Mussels in Butter (Salt-Only Steam)
2 lb fresh mussels steamed open in ½ cup butter and salted broth. No wine, no garlic, no parsley. The strict carnivore moules-marinière.

Pan-Seared Scallops (90 Seconds Per Side)
8 large dry-pack sea scallops seared in butter for 90 seconds per side. Salt only. The 4-minute restaurant-grade carnivore dish at $5 per scallop.

Pan-Fried Salmon (Crispy Skin)
6-oz salmon fillet seared skin-down for 5 minutes in cold pan, flipped 1 minute. Salt only — no lemon, no dill. The 7-minute crispy-skin carnivore dinner.

Grilled Shrimp Skewers (4-Minute Method)
1 lb large shrimp peeled, threaded on skewers, grilled over high heat for 90 seconds per side. Salt and butter only. $4 per serving.

Items from a dataset:
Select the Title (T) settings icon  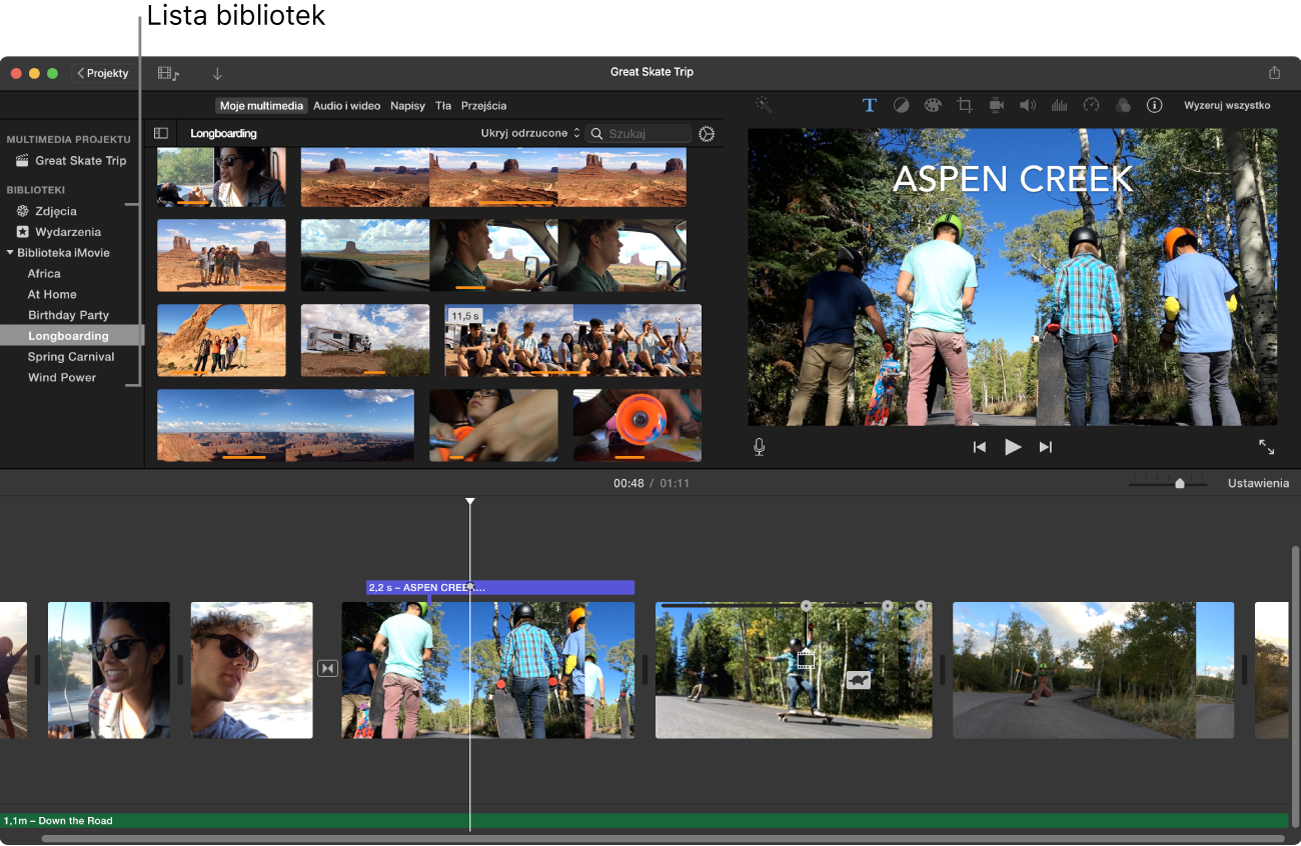pyautogui.click(x=870, y=105)
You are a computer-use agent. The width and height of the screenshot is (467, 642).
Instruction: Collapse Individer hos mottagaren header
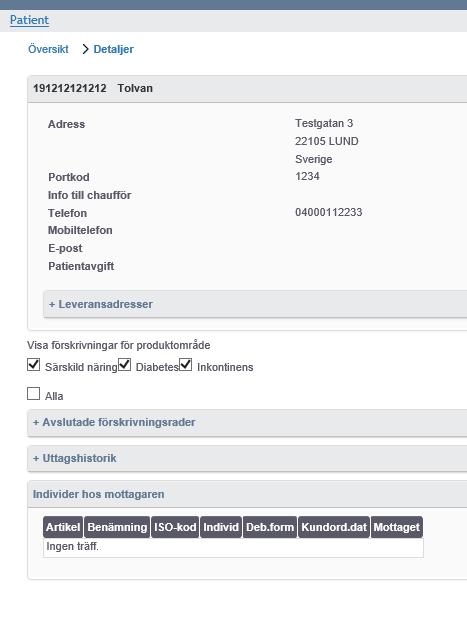point(98,494)
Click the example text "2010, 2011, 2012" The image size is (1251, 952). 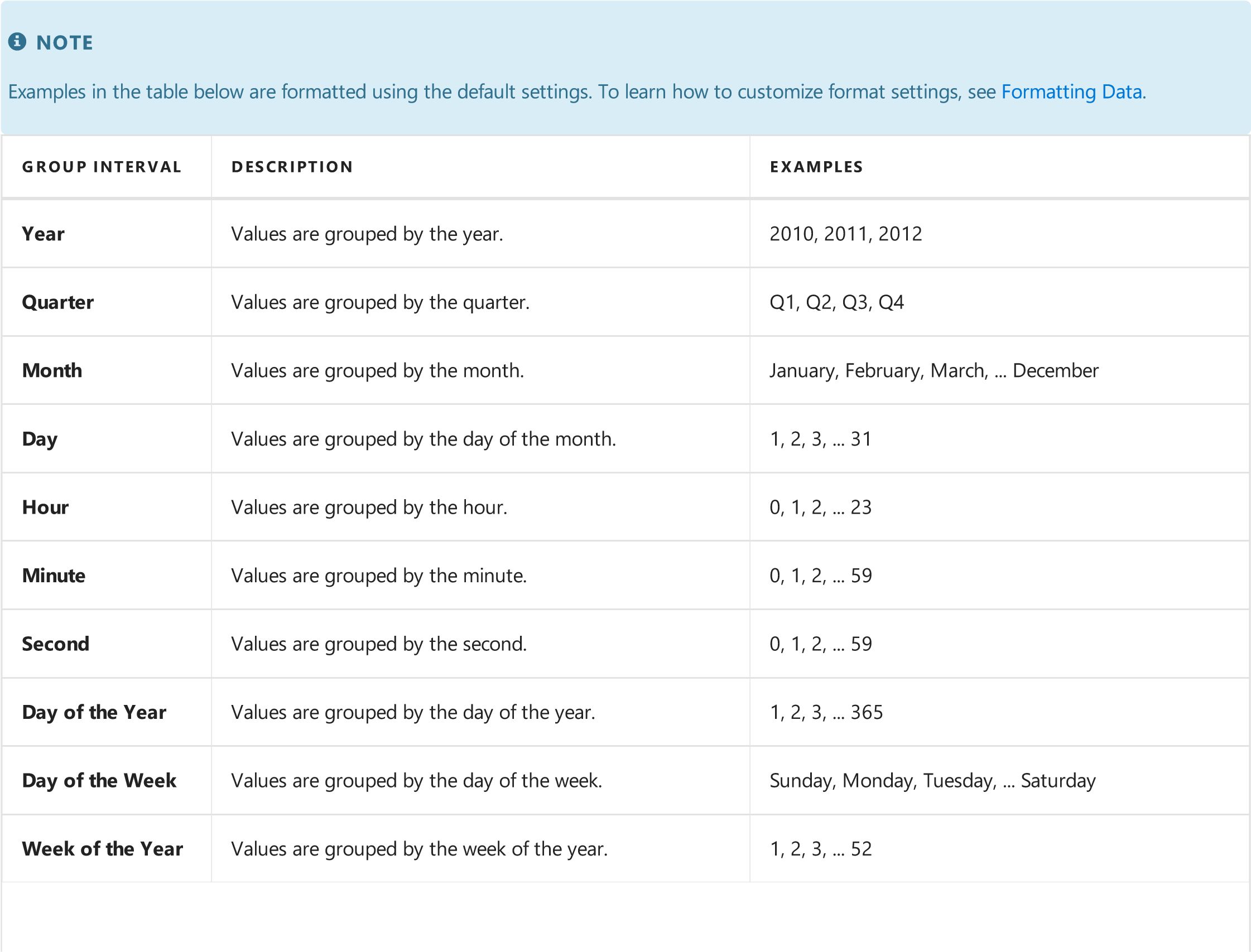pyautogui.click(x=846, y=234)
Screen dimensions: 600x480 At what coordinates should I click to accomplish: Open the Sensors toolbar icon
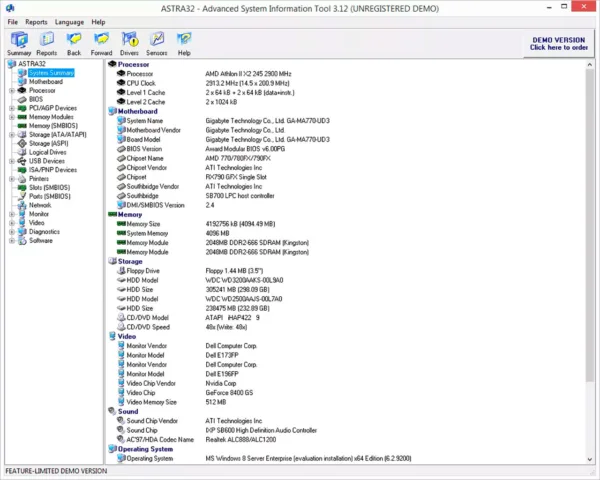(x=157, y=44)

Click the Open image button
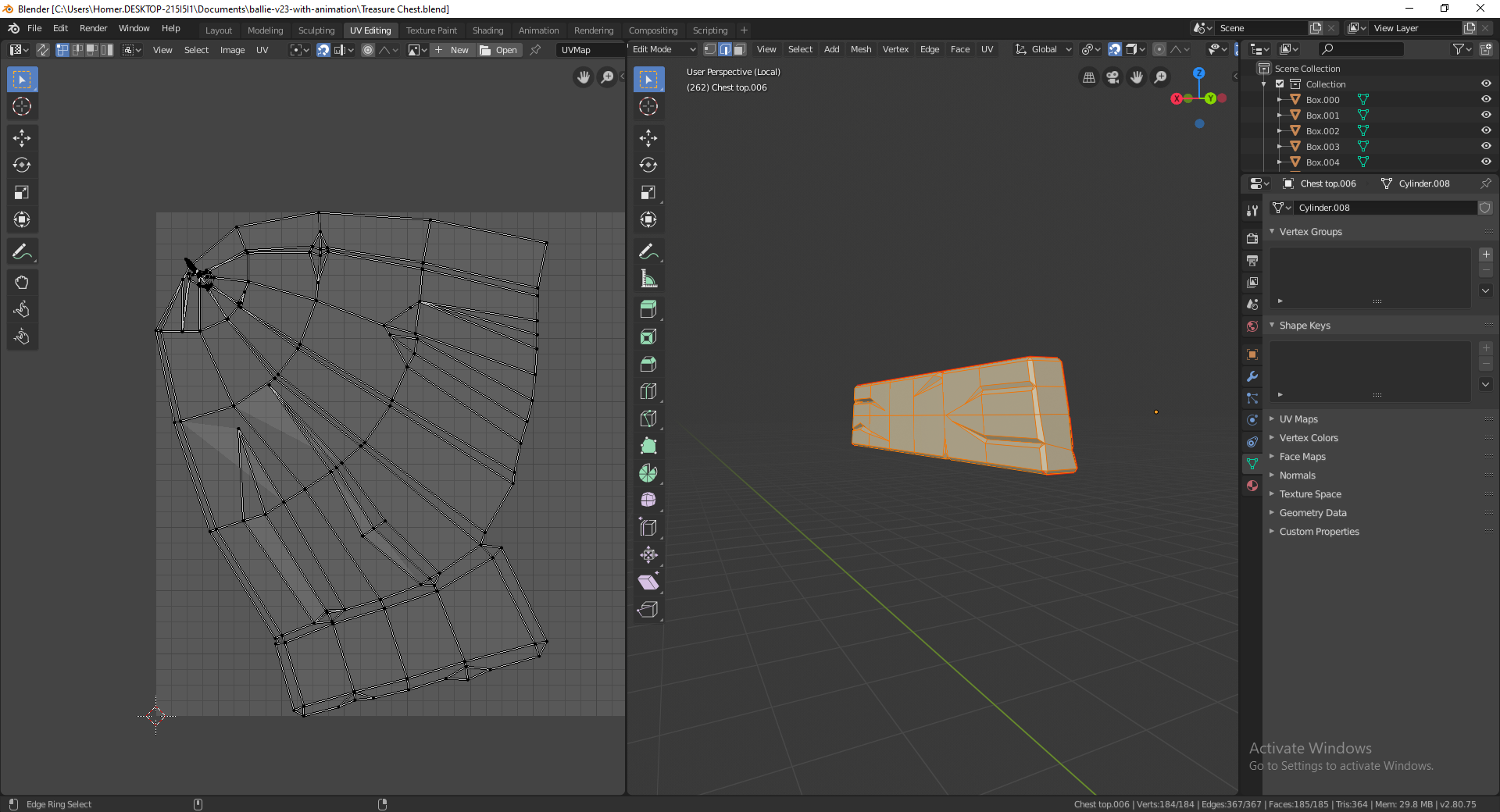(499, 50)
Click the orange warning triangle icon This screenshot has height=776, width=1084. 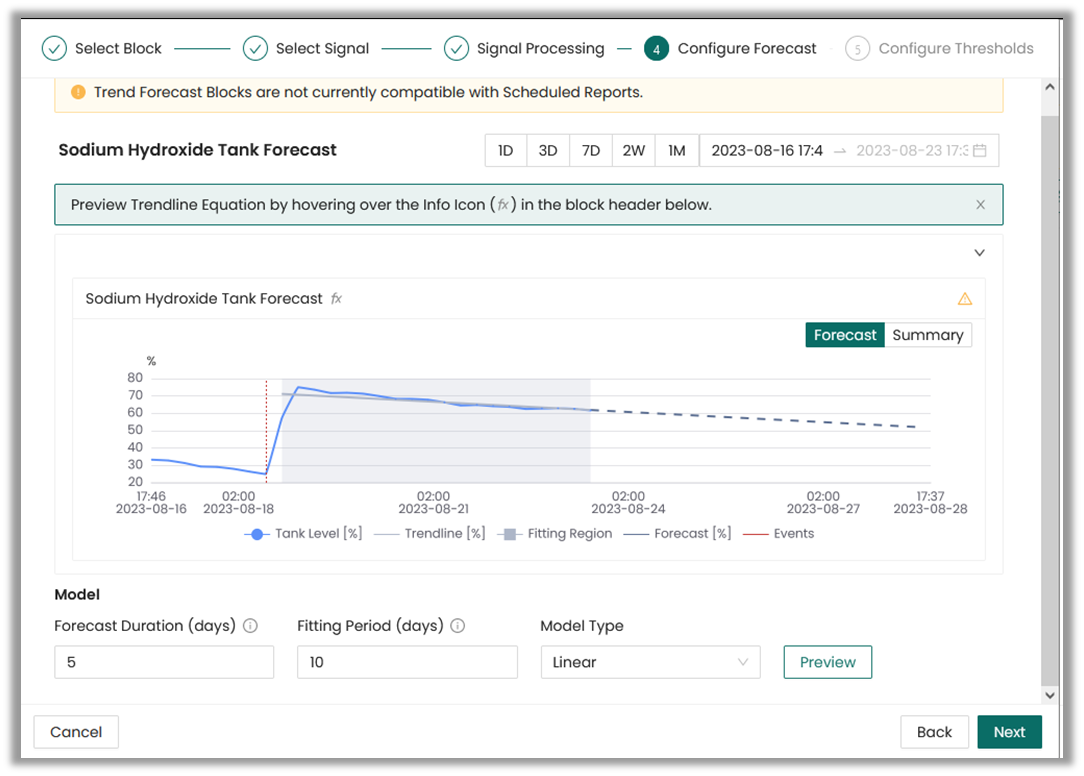tap(964, 299)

[WHAT NEEDS TO BE DONE] Please copy word for word the part of the seafood recipe list starting at "8 large dry-pack" and ending at "Skewers (4-Minute Method)". The items have nothing to do with the seafood recipe list.

[RESULT OF THE EXERCISE]
8 large dry-pack sea scallops seared in butter for 90 seconds per side. Salt only. The 4-minute restaurant-grade carnivore dish at $5 per scallop.

Pan-Fried Salmon (Crispy Skin)
6-oz salmon fillet seared skin-down for 5 minutes in cold pan, flipped 1 minute. Salt only — no lemon, no dill. The 7-minute crispy-skin carnivore dinner.

Grilled Shrimp Skewers (4-Minute Method)